Neither Pat nor Jim embraced any organised religion. Jim chose to have a celebration of his life led by funeral celebrant Helen Read, who had led a similar service for Pat last May.
Recognition of Jim’s jazz piano-playing skills was featured throughout the service, with music including Oscar Peterson’s take on “Stormy Weather”, Stacey Kent with “Blackbird” and Quincy Jones’s “Soul Bossa Nova”.
His coffin was draped with the scarf of his beloved Rotherham United football club and a copy of the Daily Express.
Ms Read recited an Edward Lear poem, “Some Incidents In The Life of My Uncle Arty”, as Jim was fond of reading nonsense poems to daughter and son Alison and Steve, when they were young.
Ms Read spoke about Jim’s early and family life, before a tribute to his career as a journalist from former Daily Express colleague Leon Symons, who was accompanied by another long-time colleague, Peter Hardy.

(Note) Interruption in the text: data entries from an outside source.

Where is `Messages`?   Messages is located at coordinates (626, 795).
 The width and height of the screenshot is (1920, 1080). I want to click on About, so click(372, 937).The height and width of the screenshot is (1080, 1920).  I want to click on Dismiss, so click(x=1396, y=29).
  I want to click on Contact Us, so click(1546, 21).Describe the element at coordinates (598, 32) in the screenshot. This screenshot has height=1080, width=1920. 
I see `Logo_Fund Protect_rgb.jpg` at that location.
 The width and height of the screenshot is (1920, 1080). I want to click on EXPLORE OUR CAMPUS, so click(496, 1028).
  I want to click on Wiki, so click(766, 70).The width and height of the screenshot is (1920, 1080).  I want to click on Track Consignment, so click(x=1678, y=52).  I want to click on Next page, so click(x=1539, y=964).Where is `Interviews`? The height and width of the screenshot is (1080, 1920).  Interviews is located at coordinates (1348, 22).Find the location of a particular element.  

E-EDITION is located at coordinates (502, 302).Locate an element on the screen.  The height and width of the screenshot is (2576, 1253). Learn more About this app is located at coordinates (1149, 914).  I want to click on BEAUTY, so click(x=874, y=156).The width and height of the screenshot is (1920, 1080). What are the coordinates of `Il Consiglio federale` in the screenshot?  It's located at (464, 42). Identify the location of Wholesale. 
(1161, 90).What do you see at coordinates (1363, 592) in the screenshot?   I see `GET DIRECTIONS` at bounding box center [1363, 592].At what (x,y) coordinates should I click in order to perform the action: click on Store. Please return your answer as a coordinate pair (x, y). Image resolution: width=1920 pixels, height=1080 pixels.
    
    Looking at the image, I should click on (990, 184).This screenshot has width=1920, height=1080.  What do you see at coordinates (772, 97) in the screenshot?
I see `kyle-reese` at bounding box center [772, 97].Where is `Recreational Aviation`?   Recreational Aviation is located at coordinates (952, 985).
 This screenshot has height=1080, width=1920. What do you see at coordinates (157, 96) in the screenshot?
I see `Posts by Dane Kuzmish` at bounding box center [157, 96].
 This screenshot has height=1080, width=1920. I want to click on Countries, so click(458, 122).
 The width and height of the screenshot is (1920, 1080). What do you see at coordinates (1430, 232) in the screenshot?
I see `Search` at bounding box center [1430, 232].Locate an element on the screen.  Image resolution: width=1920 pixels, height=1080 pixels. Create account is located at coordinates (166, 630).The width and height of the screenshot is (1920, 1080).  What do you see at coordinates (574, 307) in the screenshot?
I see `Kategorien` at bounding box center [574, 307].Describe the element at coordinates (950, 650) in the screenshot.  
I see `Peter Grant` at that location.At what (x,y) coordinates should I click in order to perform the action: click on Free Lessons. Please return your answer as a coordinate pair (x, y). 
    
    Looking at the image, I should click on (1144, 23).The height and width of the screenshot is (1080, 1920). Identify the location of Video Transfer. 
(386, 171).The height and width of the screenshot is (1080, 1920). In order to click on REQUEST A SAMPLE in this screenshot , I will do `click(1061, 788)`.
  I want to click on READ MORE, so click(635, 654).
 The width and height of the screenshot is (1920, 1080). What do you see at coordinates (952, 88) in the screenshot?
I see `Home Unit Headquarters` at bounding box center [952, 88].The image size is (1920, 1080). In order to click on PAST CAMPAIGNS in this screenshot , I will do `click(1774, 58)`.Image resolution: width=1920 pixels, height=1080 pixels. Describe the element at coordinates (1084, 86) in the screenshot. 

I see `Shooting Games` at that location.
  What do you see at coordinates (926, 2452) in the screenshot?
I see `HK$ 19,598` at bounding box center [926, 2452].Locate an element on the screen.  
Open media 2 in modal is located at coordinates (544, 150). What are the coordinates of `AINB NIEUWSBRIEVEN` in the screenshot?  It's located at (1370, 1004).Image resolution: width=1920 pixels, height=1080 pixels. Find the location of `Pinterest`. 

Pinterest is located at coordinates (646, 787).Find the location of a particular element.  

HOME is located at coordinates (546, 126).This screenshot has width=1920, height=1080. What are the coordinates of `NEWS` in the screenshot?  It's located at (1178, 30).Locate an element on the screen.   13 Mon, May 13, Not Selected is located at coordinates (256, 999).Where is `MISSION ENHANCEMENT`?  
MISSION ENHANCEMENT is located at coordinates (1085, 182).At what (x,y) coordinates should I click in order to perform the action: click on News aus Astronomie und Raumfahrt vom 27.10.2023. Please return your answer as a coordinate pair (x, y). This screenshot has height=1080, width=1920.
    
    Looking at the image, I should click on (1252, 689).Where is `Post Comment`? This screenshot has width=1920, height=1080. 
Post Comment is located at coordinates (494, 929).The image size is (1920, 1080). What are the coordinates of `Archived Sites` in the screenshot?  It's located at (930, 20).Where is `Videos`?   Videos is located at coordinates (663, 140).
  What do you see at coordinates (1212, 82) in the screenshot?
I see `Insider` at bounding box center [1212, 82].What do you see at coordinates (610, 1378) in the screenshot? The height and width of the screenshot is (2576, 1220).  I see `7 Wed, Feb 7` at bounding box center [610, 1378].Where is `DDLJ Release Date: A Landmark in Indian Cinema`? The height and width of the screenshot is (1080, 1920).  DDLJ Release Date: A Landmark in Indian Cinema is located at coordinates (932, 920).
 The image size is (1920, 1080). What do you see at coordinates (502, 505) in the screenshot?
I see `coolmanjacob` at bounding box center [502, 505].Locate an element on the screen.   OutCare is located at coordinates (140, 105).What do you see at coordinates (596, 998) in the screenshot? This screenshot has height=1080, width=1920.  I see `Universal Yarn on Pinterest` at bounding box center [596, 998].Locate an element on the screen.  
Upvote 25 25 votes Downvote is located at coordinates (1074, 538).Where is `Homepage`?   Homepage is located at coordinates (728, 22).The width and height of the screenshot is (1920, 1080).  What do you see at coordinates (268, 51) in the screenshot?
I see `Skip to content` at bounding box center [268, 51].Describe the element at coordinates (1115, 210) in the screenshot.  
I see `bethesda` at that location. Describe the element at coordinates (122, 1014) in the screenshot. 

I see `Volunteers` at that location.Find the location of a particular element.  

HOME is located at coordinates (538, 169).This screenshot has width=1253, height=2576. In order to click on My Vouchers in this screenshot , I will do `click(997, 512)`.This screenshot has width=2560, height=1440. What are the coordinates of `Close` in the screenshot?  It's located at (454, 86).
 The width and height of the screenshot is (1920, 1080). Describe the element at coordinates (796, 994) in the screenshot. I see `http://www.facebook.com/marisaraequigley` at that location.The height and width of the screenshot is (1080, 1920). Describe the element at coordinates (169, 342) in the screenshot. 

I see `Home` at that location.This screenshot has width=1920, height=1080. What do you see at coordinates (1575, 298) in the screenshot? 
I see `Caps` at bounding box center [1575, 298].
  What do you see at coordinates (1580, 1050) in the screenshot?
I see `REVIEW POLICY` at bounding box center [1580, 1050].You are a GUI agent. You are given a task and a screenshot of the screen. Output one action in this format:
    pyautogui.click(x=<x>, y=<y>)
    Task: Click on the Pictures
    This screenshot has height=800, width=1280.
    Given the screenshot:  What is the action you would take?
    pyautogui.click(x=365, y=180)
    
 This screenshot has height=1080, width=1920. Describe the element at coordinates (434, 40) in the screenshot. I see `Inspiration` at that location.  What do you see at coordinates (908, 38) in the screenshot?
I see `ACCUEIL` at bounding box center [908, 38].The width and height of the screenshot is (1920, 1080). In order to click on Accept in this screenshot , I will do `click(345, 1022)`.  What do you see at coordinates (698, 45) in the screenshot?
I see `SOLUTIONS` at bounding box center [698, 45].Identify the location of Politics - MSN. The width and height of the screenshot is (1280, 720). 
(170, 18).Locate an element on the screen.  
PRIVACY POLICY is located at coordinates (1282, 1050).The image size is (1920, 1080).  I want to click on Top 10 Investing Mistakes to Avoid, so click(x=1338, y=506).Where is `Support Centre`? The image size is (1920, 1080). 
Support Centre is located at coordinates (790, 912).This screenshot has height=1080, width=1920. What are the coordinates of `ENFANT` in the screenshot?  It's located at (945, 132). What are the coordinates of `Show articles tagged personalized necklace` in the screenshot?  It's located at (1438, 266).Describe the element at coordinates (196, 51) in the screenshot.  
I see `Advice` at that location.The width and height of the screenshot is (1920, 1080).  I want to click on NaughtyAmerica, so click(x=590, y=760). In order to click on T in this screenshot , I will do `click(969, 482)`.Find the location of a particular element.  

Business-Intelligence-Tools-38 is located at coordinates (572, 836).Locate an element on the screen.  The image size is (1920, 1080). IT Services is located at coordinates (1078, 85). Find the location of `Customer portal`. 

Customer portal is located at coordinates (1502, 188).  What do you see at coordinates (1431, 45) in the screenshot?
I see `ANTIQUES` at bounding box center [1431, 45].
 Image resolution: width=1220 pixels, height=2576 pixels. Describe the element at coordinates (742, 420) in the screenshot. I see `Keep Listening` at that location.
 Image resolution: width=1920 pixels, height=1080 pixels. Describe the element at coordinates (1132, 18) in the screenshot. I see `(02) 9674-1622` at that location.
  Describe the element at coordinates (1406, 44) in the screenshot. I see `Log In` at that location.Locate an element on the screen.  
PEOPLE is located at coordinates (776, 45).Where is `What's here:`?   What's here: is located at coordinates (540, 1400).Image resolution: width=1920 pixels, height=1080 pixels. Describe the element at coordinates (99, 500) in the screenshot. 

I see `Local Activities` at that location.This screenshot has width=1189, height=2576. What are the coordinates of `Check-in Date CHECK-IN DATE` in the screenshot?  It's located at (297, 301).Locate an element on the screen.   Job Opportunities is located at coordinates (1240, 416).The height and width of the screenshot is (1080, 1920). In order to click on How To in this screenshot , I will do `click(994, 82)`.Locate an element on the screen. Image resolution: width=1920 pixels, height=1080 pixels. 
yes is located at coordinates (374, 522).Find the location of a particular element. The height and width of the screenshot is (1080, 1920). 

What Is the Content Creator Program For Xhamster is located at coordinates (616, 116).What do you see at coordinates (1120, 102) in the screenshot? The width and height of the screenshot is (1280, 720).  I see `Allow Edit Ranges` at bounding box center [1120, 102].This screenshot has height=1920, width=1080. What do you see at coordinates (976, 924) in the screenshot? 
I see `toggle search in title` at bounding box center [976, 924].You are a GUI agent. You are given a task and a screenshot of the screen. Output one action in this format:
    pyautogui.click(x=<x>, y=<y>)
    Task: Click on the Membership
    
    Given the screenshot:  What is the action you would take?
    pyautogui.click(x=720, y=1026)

A tribute also came from Jim’s daughter Alison, which was read by Ms Read.
Jim’s one and only wish on his death was for his ashes to be taken to the Farmers Arms at Muker in the Dales, be placed on the bar and for his family to raise a toast to him. He then wants to be thrown into the River Swale where he can gently float out to the North Sea. A fitting end for a Yorkshireman.
After the service, the mourners gathered to raise a glass to Jim at the King’s Arms, Tregony’s only pub and his local.
Val Trotter, who looked after the Davies’ housework, said: “Jim was a very endearing chap. He was a real gentleman. He used to tell me terrific stories that he could recall from 60-odd years ago.
“He was a very genuine person. He told it like it was. You always knew where you stood with him.
“I first met him because his wife Pat needed someone to look after the housework after she became unwell. They made me feel welcome from the first time stepped inside their house. Whenever I went, the first thing was tea and then about an hour later, I’d start work.”
Leon Symons’ eulogy
James Tudor Davies was one of THE great Fleet Street reporters. He plied his craft at a time when newspapers were still in their heyday – no mobile phones or laptops to contend with, just the fierce rivalry between newspapers and the pleasure of beating the opposition to an exclusive. Oh and the hope that, depending on where you were in the world, you could find a telephone or telex that worked.
He was at the heart of some of the biggest stories at home and abroad: the Moors murders, the Jeremy Thorpe trial, the Iran-Iraq war, civil war in Lebanon, apartheid violence in South Africa, the Olympics in Soviet-era Moscow, going into the Amazon with Sting, meeting the Duke of Edinburgh in the Great Hall in Beijing NOT wearing a tie … to name but a very few.
And that phrase “it’s a funny old world” was never more apt than when James was doing his national service in the mid-fifties. He joined the RAF, but poor eyesight meant flying was out, so he was transferred to military intelligence. He was posted to Cyprus during an armed campaign against British rule.
At one point, he was tasked with interrogating the editor of a local newspaper, one David Eliades. Imagine the surprise some years later, when Eliades turned up to work on the Express foreign desk. Of course, they became the firmest of friends, to the extent that David was Jim’s best man at his wedding to the lovely Pat.
Jim’s first job on a national was at the Daily Sketch in Manchester. But he wasn’t there long before the Sketch began to decline and the Express snapped him up.